WHAT YOU HAVE TO DO - Pictures are to be skipped. Retype exactly the lines from the top of the material through the one with "You are a computer-use", and only those.

################

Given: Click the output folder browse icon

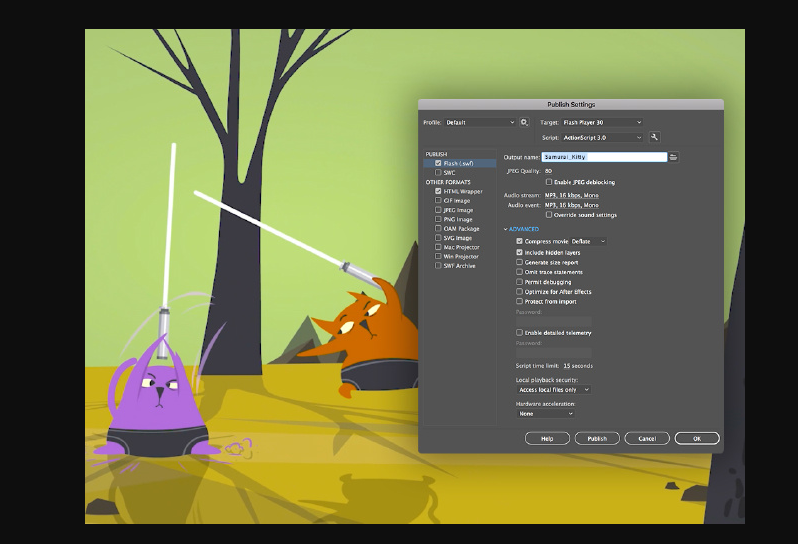Looking at the screenshot, I should 674,157.

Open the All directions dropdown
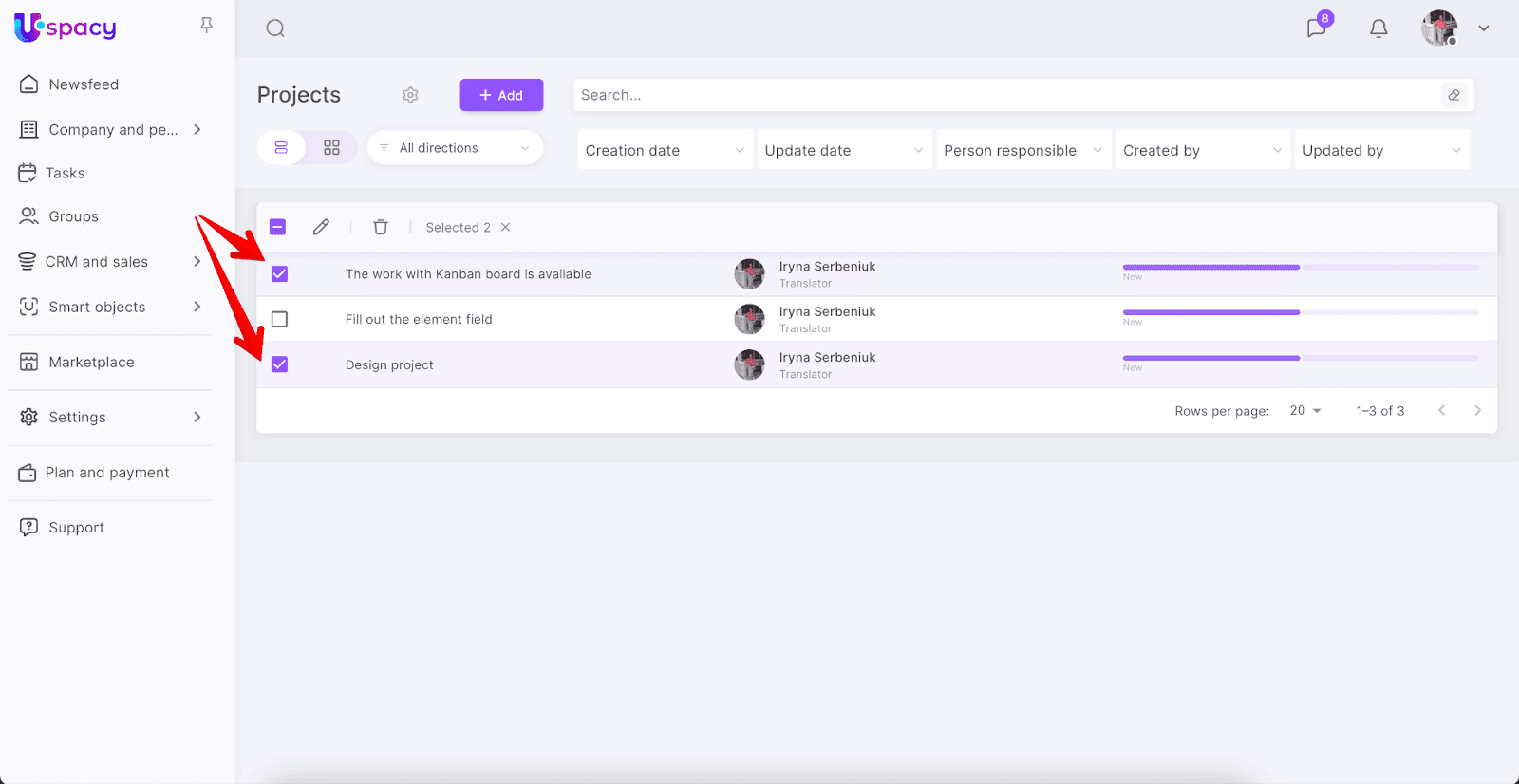point(455,148)
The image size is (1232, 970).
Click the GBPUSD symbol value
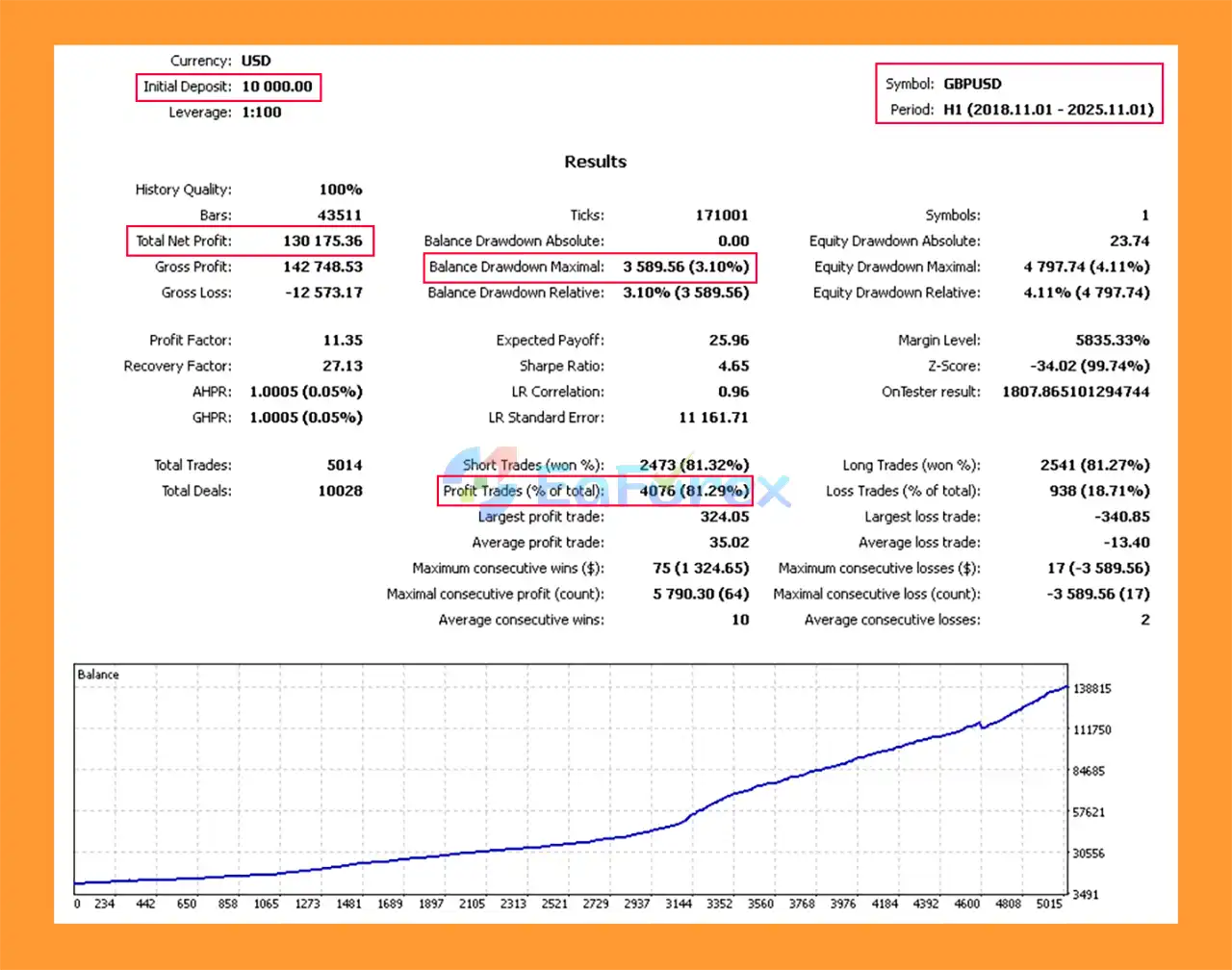pos(972,84)
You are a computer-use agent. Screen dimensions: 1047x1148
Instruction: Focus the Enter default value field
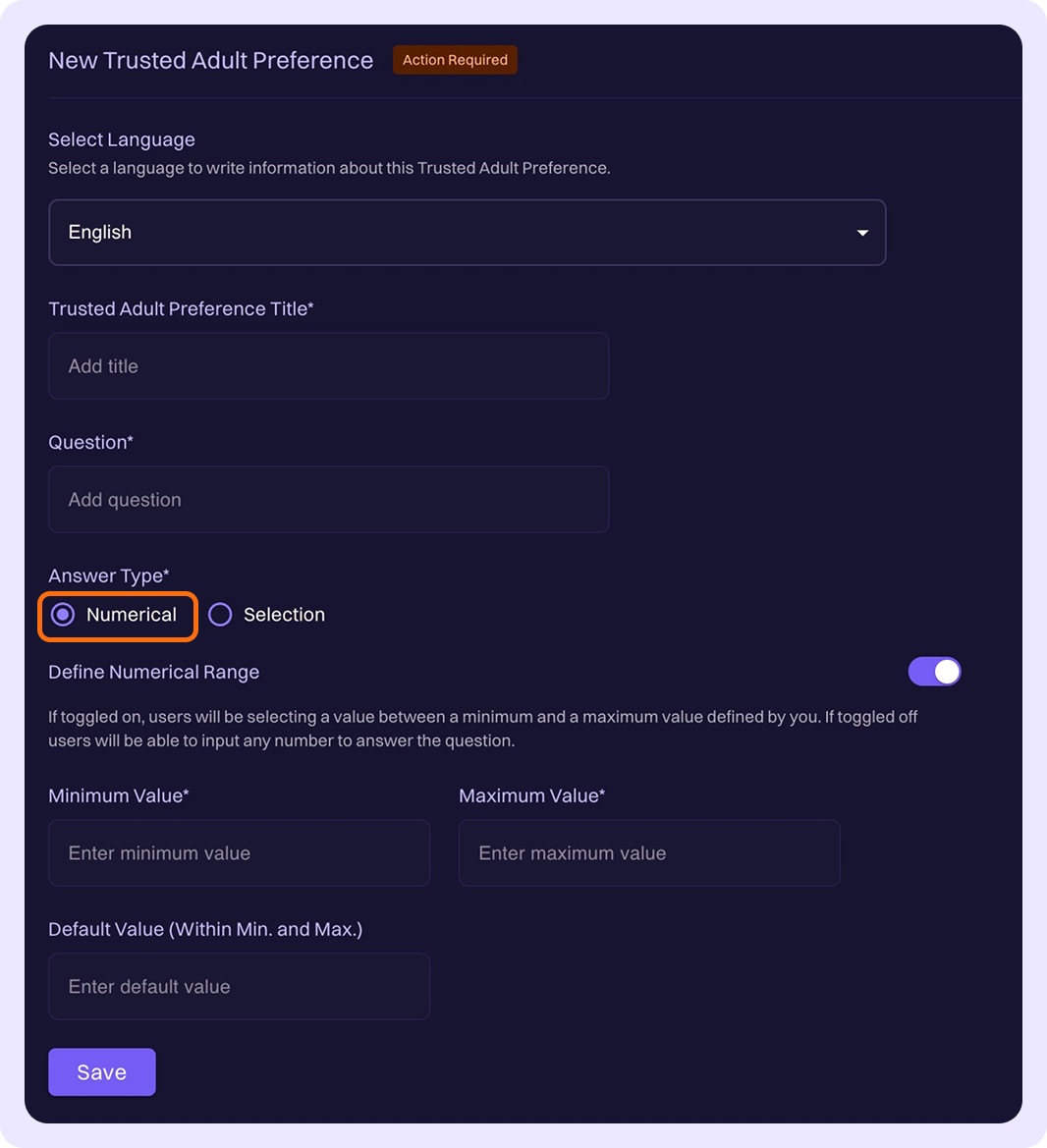pyautogui.click(x=239, y=987)
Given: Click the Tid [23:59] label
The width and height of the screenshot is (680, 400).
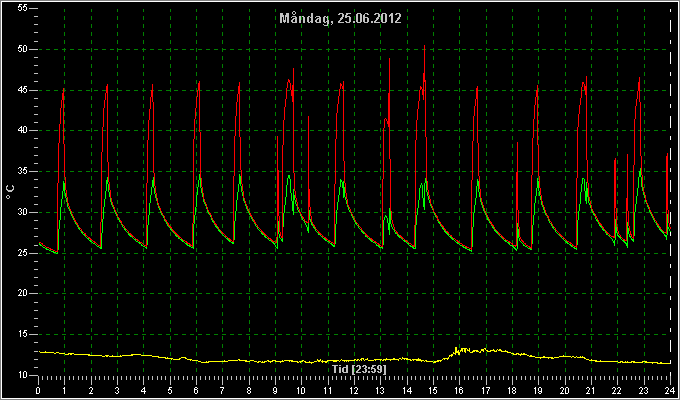Looking at the screenshot, I should coord(359,369).
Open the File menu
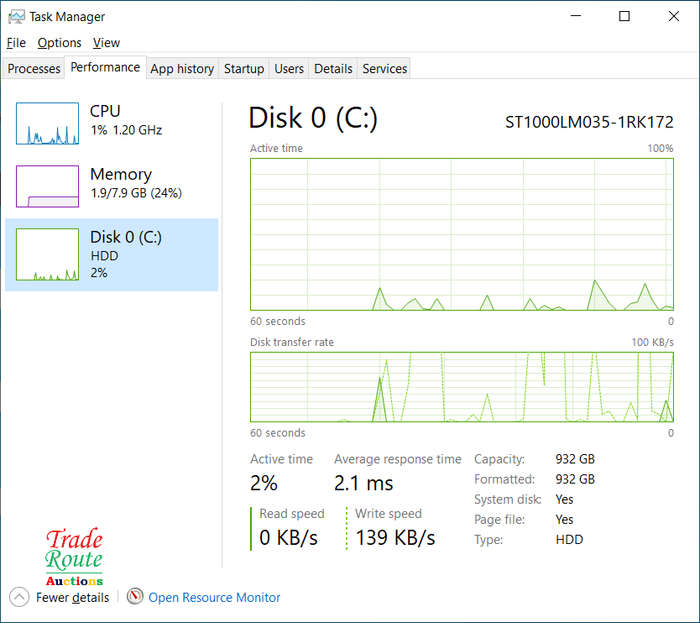700x623 pixels. [x=17, y=43]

################

EXERCISE ANSWER -
Given: Click the output folder browse icon

Looking at the screenshot, I should 674,157.

Open the All directions dropdown
point(455,148)
The image size is (1232, 970).
Click the GBPUSD symbol value
pos(972,84)
You are a computer-use agent. Screen dimensions: 1047x1148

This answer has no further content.